LLVM encodes relocatable expressions as MCValue,

class MCValue {
  const MCSymbol *SymA = nullptr, *SymB = nullptr;
  int64_t Cst = 0;
  uint32_t Specifier = 0;
};

The const MCExpr *MCFixup::getValue() method feels inconvenient and less elegant compared to GNU Assembler's approach for these reasons:

  • Relocation specifier can be encoded by every sub-expression in the MCExpr tree, rather than the fixup itself (or the instruction, as in GNU Assembler). Supporting all of a+4@got, a@got+4, (a+4)@got requires extensive hacks in LLVM MCParser.
  • evaluateAsRelocatable converts an MCExpr to an MCValue without updating the MCExpr itself. This leads to redundant evaluations, as MCAssembler::evaluateFixup is called multiple times, such as in MCAssembler::fixupNeedsRelaxation and MCAssembler::layout.

Storing a MCValue directly in MCFixup, or adding a relocation specifier member, could eliminate the need for many target-specific MCTargetFixup classes that manage relocation specifiers.
However, target-specific evaluation hooks would still be needed for specifiers like PowerPC @l or RISC-V %lo().

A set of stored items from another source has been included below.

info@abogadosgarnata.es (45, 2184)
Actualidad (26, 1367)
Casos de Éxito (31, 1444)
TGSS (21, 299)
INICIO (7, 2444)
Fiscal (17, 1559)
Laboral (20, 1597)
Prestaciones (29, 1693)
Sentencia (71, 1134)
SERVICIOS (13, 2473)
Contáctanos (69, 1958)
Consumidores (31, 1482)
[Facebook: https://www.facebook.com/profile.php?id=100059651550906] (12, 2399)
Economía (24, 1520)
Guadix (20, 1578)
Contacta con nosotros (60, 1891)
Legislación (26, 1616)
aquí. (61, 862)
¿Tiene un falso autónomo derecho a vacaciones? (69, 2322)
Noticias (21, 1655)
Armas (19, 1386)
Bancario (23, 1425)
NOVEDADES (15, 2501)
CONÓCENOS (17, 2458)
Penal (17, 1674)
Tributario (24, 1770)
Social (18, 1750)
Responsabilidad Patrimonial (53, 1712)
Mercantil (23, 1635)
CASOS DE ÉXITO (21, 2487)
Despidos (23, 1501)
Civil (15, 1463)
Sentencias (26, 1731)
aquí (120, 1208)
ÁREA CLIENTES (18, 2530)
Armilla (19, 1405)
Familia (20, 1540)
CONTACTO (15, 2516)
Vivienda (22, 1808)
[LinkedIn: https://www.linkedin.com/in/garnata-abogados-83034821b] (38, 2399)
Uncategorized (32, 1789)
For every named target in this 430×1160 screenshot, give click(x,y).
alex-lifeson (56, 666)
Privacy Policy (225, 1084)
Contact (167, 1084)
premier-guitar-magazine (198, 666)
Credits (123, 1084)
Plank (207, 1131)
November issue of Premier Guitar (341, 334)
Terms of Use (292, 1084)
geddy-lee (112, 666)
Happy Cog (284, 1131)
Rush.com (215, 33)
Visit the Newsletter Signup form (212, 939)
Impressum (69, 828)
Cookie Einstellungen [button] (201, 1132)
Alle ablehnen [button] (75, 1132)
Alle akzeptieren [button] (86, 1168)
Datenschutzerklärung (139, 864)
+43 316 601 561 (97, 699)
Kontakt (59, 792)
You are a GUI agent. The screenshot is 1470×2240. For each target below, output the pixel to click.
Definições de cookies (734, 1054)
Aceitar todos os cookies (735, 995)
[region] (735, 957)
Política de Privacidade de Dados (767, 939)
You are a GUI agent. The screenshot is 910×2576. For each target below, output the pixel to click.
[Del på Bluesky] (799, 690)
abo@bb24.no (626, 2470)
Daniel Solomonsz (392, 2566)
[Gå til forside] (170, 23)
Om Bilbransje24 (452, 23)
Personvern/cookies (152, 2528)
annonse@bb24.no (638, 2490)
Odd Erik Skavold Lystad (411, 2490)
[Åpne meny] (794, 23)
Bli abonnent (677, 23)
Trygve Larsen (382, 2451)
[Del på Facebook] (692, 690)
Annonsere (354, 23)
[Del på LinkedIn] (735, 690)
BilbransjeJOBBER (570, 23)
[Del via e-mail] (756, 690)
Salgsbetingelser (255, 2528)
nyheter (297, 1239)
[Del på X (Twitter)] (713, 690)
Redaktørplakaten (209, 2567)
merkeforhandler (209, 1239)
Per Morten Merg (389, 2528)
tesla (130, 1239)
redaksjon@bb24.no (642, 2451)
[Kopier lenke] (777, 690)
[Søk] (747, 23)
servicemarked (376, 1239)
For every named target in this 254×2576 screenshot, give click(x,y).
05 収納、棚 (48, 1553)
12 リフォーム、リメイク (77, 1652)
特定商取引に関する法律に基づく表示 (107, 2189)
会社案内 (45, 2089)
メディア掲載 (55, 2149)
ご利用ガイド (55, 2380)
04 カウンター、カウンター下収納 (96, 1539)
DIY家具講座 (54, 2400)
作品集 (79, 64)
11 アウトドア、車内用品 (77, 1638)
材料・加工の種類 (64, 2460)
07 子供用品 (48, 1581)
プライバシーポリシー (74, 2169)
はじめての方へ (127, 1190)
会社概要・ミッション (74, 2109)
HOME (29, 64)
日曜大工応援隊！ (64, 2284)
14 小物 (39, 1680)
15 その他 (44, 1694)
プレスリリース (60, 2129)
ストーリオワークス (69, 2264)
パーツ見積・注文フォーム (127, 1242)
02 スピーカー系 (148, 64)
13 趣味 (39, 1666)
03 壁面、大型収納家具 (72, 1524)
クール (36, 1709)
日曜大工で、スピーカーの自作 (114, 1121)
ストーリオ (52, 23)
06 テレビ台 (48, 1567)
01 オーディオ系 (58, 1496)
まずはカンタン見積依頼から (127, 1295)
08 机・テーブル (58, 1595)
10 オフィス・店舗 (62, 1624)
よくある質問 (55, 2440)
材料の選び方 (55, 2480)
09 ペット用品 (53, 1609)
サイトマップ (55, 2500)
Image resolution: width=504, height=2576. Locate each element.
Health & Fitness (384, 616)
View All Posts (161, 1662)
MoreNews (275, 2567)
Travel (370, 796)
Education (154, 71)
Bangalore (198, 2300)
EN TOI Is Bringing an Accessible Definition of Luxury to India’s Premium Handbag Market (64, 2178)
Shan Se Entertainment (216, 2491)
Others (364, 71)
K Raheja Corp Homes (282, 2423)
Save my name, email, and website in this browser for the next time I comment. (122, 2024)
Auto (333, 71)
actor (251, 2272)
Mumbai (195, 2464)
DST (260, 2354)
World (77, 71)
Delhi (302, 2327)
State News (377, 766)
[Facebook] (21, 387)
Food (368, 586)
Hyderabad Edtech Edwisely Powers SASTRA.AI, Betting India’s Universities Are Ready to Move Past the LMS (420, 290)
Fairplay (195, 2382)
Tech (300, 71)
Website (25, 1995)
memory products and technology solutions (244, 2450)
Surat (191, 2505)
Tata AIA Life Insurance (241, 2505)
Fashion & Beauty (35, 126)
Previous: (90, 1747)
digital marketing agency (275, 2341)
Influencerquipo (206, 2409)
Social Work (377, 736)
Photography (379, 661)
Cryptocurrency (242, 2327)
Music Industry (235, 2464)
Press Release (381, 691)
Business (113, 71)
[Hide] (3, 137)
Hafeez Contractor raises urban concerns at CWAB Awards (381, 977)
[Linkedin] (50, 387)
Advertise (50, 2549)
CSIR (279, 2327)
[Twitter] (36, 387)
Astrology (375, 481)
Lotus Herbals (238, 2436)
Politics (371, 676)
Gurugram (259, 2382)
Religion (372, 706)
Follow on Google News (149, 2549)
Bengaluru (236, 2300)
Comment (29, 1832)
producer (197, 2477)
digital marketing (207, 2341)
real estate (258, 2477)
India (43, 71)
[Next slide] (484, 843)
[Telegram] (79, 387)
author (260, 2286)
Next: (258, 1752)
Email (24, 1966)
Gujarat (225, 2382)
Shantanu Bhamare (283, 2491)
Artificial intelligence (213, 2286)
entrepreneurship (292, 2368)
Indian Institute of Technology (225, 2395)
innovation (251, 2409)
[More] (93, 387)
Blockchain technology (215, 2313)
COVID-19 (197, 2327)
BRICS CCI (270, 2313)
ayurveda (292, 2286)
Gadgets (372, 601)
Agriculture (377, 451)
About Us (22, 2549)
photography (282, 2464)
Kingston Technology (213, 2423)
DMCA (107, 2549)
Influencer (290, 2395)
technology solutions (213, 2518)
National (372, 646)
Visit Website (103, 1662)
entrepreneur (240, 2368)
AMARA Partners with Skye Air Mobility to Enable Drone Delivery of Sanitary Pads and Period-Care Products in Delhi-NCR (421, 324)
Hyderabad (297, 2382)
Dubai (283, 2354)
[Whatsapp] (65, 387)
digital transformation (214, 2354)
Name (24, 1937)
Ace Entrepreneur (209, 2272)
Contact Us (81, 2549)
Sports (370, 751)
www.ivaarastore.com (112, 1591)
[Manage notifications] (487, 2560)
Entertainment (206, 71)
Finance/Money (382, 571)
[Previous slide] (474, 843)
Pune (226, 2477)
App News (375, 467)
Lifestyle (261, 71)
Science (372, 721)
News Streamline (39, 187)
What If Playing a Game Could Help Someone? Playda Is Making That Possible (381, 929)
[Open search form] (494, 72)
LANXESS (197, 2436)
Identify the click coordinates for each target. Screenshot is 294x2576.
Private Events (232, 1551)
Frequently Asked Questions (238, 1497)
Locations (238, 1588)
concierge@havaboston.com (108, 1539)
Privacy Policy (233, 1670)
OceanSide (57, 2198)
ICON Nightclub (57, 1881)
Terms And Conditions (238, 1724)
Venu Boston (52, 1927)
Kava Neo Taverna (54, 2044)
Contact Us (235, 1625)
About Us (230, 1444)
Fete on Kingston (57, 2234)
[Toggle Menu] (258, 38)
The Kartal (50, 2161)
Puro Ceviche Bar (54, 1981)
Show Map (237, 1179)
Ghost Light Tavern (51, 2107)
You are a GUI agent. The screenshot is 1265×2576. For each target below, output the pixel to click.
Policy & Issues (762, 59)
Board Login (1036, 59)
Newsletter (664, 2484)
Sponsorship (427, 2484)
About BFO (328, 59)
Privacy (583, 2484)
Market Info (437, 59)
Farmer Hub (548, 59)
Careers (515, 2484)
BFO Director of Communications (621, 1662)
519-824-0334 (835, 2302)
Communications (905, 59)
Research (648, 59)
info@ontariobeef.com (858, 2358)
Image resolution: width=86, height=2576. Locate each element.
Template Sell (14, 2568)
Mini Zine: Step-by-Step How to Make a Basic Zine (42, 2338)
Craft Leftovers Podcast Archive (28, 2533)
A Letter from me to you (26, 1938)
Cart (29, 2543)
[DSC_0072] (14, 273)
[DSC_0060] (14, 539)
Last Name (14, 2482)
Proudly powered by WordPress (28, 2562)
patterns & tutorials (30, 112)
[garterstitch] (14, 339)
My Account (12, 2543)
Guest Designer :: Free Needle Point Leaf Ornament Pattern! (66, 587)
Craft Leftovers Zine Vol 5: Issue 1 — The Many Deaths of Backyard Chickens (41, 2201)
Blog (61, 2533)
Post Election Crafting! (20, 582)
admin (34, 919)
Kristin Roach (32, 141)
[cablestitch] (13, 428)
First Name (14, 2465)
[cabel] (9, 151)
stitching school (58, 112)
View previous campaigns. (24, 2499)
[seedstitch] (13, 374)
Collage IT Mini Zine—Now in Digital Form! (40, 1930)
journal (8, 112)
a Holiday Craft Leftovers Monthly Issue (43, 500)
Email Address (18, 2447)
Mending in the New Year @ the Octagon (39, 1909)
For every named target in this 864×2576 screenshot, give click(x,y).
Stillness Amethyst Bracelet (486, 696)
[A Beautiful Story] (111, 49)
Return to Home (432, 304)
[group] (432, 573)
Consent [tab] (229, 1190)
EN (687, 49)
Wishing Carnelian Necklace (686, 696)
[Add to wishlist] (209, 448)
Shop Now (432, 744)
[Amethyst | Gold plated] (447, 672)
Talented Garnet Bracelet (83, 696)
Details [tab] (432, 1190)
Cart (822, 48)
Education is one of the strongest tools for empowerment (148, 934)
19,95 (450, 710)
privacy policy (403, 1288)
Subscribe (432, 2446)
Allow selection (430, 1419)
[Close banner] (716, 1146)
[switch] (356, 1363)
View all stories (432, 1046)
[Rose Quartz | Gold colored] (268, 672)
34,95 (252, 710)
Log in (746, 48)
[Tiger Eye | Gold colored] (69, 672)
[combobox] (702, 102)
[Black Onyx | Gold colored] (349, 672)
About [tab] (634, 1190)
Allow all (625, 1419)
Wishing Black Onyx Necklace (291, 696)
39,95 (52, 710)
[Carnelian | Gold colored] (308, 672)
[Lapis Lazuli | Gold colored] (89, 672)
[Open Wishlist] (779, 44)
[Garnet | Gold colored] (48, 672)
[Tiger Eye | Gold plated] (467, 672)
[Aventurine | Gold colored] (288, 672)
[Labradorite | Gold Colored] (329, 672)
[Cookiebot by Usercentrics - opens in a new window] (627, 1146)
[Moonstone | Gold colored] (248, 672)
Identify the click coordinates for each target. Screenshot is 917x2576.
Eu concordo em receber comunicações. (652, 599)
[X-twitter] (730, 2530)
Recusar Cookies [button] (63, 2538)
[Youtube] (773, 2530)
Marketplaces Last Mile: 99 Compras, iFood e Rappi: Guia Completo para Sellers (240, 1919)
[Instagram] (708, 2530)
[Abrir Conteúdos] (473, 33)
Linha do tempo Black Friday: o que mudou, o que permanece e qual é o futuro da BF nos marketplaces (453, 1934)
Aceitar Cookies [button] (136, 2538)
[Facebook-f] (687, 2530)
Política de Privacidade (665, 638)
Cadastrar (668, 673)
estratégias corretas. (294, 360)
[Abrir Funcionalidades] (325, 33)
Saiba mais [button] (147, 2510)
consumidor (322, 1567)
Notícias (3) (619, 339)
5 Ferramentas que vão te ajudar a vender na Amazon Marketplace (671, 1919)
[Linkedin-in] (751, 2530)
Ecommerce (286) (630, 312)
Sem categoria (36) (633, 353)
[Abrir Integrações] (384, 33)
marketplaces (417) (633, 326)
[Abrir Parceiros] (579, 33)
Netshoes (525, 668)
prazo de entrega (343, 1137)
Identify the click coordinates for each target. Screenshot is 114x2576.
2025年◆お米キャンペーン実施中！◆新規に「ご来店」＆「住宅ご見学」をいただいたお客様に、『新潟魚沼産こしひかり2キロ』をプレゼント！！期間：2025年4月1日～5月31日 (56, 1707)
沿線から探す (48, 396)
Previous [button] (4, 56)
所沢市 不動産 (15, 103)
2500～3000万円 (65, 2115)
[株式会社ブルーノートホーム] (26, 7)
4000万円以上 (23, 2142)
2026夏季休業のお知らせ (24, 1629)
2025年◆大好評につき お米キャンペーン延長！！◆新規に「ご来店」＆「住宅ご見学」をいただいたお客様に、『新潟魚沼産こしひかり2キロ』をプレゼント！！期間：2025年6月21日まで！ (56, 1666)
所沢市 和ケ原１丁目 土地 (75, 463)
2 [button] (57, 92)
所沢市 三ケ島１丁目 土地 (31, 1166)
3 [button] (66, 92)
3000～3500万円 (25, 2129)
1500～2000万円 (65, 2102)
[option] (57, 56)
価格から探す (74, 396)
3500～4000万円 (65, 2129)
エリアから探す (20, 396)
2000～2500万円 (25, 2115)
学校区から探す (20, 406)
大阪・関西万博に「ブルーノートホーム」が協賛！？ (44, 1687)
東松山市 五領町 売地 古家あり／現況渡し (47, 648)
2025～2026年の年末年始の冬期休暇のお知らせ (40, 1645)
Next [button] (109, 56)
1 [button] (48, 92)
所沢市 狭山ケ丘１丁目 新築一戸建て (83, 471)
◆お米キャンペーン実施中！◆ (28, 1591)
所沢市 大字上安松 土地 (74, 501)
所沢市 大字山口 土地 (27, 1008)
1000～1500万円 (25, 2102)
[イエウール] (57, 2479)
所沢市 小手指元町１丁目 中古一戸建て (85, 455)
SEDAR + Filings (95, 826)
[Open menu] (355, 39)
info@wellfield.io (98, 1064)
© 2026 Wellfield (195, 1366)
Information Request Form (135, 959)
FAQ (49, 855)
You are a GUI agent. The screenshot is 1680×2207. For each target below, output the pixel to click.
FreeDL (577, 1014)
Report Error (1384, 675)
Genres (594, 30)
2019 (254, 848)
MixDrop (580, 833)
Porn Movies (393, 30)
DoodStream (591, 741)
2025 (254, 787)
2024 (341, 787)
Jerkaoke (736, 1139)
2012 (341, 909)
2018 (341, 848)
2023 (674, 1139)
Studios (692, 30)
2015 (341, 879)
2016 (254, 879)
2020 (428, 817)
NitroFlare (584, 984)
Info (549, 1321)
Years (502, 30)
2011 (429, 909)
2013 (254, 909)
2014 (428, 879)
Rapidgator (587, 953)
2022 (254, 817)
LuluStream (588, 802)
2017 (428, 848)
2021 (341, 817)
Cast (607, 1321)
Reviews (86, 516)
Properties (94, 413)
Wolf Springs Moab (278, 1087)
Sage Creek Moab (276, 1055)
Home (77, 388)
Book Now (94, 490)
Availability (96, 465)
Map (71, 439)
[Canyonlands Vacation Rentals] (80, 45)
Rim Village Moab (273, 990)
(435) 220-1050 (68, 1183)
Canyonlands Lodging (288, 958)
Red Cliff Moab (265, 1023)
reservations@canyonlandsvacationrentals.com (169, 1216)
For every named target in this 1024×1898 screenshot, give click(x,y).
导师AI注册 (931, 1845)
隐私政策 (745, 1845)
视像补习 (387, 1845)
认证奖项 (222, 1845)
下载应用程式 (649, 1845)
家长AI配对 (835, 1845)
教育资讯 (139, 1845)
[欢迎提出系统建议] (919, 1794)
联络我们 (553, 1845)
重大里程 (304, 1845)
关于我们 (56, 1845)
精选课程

Computing label differences will be simplified as we can utilize SymA and SymB.


There are ~18 uses of MCFixup::getValue and ~141 uses of MCFixup::create.
The cleanup effort would be significant. Streamlining MCFixup::getValue and adding a shim for MCFixup::create could help. However, introducing a new member to MCFixup before cleaning up the rest of the framework might increase memory usage.

There are ~111 uses of MCAsmParser::parseExpression. Some of them could be refactored to take a relocation specifier output parameter.